SUMMA and Git

Note: This document has been conveniently adapted from the Cookbook for working with Git and VIC

Introduction

Git is a version control tool that we use to...

  • track changes over time in the SUMMA source code,
  • facilitate parallel development between multiple model developers and research projects,
  • encourage peer code review and bug tracking, and
  • to distribute official and bleeding edge releases of the model source code.

SUMMA for model users (non developers)

In general, if you plan to apply the model rather than work directly on the source code, you may just download the model from the SUMMA GitHub page. Additional archived tags and releases (including all previous SUMMA versions) are available here. You can simply compile the code and start working. If you want to work with the code and contribute to SUMMA development, read on.

SUMMA for developers

If you plan on contributing to model development or would like a systematic way to incorporate updates to the SUMMA source code, we encourage you to use Git. The following sections are designed to get you started using Git and working with the SUMMA source code repository.

Git resources

If you are not familiar with Git yet, we encourage you to spend a few minutes getting acquainted with the system before you starting working with the SUMMA source code and Git. It's not difficult to use and a few minutes of learning about Git will go along way in helping you manage your code development.

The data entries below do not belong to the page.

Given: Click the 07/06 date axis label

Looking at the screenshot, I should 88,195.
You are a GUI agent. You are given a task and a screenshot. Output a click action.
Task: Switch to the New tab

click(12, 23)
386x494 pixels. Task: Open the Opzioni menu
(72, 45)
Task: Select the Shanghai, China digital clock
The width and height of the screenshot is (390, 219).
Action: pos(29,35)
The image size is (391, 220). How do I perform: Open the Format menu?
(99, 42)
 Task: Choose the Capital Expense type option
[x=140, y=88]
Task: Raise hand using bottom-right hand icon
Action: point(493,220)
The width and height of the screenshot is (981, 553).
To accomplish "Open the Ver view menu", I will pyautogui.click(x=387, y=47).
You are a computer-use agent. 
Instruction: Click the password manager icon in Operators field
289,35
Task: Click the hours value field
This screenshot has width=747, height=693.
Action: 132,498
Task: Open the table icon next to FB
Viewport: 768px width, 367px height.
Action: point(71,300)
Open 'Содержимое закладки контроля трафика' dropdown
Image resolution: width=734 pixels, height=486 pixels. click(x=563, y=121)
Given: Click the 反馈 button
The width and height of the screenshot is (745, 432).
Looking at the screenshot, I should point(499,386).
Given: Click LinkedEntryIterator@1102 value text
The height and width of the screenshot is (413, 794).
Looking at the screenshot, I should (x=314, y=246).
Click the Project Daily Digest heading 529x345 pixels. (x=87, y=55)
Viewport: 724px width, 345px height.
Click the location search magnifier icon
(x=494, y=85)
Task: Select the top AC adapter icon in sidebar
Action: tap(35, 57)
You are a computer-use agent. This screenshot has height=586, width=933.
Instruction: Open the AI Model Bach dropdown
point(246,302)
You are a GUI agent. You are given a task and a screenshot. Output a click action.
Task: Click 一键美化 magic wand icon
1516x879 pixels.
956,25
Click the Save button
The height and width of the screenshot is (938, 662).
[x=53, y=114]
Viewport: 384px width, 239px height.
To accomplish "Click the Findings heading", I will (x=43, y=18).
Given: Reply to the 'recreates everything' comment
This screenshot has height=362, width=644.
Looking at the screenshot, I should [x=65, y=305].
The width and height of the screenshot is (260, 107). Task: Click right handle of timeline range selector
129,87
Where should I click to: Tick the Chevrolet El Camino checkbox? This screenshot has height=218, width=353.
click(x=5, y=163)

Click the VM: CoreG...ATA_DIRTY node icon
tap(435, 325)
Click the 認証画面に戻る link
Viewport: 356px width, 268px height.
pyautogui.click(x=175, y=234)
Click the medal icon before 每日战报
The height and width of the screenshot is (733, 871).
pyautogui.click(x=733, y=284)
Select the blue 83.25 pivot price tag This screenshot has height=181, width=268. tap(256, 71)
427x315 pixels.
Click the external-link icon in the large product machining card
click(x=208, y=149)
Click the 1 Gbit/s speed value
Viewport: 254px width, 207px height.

There are a number of good Git learning resources that will provide a basic introduction to the version control system. * http://git-scm.com/about * https://help.github.com/

Getting the code

The basics steps to get the SUMMA source code repository are as follows. This is basically a SUMMA specific rendition of https://help.github.com/articles/fork-a-repo

Step 0: A few definitions

Using Git involves a few different copies of the archive (there is more than one way to use Git -- this is how we propose you use it):

  1. Truth repo: this is the master copy of the archive, maintained on the GitHub server at https://github.com/NCAR/summa. You will not be able to edit this or push code to it directly. We don't either, we work on our own copy of this repo and only integrate the changes into the truth repo when they have been tested and reviewed.

  2. Your fork of the truth repo: this is your version of the archive, maintained on the GitHub server by you. This is generally not where you edit code; it is more of a transfer point between your clone (see below) and the truth repo. Git keeps track of the differences between your fork and the truth repo. To move code changes from your fork to the truth repo, you must make a "pull request" to the SUMMA truth repo. If it's decided that your code has been sufficiently tested and reviewed and that it is a useful addition to SUMMA, then the administrators of the truth repo will do the actual pull (don't worry if some of the terminology does not yet make sense at this point).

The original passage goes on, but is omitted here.